Stored dataset rows
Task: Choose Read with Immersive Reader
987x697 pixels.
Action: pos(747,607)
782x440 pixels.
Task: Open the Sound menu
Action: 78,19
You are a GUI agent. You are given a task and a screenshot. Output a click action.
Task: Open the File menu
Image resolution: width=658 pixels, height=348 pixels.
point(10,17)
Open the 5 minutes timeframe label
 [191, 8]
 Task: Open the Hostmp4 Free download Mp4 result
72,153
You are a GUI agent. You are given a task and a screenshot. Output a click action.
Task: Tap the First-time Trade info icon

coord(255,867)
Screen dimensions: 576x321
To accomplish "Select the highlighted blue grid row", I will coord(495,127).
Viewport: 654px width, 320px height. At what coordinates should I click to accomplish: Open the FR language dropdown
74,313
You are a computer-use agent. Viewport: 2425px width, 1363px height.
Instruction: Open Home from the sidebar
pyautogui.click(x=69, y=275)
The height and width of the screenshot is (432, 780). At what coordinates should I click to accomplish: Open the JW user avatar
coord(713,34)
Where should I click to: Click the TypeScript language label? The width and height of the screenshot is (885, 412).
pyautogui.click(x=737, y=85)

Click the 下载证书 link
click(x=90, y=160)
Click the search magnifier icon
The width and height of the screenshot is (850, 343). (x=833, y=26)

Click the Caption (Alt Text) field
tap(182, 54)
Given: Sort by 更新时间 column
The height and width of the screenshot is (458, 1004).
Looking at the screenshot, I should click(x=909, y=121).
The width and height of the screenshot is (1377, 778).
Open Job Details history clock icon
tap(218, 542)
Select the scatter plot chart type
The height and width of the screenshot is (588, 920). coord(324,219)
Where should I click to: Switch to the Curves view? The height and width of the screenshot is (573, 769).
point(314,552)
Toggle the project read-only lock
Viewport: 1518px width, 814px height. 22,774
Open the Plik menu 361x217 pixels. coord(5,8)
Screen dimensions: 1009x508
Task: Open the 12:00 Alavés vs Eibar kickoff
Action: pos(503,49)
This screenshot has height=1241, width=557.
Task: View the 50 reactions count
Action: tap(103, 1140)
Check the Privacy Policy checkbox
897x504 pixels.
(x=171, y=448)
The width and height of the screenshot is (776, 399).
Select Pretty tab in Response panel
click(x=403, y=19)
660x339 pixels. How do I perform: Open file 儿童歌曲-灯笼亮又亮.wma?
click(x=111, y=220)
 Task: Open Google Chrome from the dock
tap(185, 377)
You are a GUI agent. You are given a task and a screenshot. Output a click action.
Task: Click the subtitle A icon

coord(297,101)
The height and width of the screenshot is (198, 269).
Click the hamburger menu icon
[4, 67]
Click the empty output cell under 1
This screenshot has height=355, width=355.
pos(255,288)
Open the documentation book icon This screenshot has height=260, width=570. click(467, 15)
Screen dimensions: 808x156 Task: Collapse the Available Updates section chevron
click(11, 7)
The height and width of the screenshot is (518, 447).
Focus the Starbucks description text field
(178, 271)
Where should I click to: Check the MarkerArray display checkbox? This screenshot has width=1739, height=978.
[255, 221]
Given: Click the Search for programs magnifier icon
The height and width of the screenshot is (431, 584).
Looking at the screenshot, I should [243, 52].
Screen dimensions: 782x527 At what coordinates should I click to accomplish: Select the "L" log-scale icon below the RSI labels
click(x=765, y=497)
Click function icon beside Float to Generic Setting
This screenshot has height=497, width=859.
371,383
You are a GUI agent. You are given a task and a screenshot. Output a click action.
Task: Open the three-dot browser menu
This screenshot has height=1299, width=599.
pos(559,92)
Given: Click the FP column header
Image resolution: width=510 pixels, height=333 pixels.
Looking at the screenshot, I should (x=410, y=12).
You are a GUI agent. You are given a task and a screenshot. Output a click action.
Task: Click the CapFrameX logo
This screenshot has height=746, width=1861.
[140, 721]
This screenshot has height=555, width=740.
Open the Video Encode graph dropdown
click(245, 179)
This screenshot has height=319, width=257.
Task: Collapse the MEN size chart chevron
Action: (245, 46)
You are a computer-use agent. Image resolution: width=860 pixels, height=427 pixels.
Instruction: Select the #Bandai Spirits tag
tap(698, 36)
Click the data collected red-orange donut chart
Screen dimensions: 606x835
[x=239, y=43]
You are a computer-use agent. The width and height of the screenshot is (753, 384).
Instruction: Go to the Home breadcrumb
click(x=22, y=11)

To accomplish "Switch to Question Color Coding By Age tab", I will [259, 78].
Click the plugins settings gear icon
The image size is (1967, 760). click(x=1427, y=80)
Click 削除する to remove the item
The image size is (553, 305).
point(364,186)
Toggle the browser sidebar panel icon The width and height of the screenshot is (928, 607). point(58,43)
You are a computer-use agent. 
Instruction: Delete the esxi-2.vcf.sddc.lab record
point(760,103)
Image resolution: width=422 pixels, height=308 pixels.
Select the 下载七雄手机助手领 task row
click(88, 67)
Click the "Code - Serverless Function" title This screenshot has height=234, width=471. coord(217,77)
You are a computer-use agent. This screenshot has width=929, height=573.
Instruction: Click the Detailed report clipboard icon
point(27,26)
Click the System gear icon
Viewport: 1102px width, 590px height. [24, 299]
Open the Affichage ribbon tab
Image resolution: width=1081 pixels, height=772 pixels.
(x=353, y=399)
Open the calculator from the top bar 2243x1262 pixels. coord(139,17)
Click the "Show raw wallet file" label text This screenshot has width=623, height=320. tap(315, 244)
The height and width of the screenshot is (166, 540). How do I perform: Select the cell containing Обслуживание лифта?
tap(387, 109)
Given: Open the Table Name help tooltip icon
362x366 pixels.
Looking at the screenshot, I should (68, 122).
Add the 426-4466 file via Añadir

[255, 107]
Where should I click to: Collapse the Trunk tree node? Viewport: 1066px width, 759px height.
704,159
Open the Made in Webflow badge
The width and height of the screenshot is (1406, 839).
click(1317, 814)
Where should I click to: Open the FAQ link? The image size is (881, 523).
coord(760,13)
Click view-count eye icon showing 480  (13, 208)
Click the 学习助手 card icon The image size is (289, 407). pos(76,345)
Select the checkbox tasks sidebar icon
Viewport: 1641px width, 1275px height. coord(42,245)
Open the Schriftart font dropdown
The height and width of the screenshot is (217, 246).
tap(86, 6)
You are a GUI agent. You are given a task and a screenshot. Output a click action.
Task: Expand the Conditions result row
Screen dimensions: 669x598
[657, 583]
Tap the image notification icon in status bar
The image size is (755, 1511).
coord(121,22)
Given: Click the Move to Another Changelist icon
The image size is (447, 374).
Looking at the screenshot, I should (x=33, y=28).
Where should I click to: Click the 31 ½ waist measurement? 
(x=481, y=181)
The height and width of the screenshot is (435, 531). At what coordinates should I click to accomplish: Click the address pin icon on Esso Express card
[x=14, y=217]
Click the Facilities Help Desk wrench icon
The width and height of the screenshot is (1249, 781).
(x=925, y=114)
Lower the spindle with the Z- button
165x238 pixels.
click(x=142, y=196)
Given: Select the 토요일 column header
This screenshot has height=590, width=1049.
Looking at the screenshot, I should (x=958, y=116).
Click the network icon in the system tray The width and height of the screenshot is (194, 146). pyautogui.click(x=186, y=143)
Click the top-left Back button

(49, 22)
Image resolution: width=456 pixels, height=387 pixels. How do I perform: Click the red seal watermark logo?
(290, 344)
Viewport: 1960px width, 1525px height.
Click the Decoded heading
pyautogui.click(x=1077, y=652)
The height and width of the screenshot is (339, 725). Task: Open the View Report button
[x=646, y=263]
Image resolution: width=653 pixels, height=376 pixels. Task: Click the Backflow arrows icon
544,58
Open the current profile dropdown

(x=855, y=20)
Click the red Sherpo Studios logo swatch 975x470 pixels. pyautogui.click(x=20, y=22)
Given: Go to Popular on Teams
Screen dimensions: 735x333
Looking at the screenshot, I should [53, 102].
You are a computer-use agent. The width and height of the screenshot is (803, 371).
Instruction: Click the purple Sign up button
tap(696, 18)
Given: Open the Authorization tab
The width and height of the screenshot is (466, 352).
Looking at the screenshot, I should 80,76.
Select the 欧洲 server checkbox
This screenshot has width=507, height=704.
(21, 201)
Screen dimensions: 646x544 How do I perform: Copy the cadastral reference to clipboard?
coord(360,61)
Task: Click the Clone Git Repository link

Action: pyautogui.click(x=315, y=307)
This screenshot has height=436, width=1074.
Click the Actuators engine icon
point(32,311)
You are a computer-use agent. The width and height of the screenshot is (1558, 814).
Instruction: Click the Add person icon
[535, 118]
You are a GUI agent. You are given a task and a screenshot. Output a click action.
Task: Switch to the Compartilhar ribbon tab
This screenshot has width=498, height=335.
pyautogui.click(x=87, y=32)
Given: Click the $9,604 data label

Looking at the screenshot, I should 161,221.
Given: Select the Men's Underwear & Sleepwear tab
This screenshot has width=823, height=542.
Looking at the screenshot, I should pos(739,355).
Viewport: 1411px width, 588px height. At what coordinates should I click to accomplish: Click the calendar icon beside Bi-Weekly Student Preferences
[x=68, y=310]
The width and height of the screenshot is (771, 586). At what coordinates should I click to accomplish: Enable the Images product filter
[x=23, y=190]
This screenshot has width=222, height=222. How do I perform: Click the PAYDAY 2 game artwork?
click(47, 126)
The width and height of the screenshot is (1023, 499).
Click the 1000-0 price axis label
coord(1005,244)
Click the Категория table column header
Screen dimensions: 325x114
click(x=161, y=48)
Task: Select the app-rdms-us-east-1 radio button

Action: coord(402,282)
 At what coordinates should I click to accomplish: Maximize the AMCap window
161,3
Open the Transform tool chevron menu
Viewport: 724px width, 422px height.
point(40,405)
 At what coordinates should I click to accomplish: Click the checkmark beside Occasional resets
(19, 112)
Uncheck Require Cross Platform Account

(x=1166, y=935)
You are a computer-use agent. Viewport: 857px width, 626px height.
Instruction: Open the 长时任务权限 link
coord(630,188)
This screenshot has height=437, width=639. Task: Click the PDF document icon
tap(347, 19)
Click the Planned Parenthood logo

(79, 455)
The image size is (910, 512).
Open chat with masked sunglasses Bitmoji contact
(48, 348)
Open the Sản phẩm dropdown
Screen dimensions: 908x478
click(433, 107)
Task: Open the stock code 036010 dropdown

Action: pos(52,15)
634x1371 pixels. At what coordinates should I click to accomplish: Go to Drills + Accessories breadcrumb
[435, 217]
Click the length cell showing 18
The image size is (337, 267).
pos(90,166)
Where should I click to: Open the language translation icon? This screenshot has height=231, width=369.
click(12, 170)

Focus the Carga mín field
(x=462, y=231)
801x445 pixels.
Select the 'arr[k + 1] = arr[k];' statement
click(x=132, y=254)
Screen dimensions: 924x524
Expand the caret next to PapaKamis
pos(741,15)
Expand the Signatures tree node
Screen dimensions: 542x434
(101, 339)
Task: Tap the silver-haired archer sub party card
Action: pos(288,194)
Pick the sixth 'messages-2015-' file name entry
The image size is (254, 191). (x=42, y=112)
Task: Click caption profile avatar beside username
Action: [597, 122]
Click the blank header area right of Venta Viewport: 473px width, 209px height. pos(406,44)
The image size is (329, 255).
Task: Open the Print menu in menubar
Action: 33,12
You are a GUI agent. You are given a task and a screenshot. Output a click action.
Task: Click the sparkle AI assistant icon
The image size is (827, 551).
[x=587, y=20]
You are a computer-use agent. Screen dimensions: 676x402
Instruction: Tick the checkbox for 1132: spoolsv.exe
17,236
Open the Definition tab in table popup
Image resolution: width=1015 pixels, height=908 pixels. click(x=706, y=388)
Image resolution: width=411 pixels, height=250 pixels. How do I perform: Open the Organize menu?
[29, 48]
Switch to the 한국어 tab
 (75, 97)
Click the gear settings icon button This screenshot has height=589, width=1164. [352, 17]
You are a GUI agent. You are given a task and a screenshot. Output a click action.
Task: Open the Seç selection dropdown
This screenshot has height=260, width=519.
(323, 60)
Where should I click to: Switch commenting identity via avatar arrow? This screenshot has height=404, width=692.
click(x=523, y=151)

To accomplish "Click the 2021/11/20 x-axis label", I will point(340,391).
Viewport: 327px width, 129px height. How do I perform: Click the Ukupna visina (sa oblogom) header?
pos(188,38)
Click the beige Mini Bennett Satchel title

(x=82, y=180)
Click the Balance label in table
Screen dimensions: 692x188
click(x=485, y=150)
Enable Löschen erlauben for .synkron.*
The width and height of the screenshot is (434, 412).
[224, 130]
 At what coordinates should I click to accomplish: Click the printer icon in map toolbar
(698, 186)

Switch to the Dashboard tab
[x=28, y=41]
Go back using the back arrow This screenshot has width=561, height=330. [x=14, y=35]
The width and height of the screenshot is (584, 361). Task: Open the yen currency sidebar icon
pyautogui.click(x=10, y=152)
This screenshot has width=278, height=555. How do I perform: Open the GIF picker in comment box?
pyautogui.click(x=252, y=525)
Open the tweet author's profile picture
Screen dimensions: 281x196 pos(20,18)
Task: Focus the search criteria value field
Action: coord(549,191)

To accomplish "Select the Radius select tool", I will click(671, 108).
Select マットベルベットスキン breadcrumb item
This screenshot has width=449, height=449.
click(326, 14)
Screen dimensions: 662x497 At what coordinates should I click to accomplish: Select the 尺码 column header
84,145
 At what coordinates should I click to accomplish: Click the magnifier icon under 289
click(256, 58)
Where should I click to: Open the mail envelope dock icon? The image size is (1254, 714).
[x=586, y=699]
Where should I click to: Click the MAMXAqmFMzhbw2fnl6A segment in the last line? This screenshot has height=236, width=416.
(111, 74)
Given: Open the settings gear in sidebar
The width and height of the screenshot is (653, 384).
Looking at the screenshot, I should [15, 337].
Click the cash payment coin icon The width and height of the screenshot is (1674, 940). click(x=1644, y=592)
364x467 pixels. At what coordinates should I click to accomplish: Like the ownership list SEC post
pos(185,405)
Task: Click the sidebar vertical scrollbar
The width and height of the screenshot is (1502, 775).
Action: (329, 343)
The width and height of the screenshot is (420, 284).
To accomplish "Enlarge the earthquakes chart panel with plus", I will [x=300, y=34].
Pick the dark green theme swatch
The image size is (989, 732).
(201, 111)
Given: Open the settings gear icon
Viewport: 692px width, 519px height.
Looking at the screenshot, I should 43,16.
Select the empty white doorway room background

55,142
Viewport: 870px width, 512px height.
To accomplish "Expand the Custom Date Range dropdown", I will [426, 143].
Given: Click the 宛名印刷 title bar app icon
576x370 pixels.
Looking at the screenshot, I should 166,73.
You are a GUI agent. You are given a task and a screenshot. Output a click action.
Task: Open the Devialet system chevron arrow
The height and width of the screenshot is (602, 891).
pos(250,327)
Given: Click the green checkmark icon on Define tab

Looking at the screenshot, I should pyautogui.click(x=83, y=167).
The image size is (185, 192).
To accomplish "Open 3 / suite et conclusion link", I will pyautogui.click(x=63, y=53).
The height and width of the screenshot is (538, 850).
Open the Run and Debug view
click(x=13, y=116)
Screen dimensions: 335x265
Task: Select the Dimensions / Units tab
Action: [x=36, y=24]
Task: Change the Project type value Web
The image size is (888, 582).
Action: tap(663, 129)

## Problem to work on
Lay out the rows from the start of the records through the line holding "point(10,17)", inclusive, as a numbered list, leaving out any blank lines.

## Final answer
1. Task: Choose Read with Immersive Reader
2. 987x697 pixels.
3. Action: pos(747,607)
4. 782x440 pixels.
5. Task: Open the Sound menu
6. Action: 78,19
7. You are a GUI agent. You are given a task and a screenshot. Output a click action.
8. Task: Open the File menu
9. Image resolution: width=658 pixels, height=348 pixels.
10. point(10,17)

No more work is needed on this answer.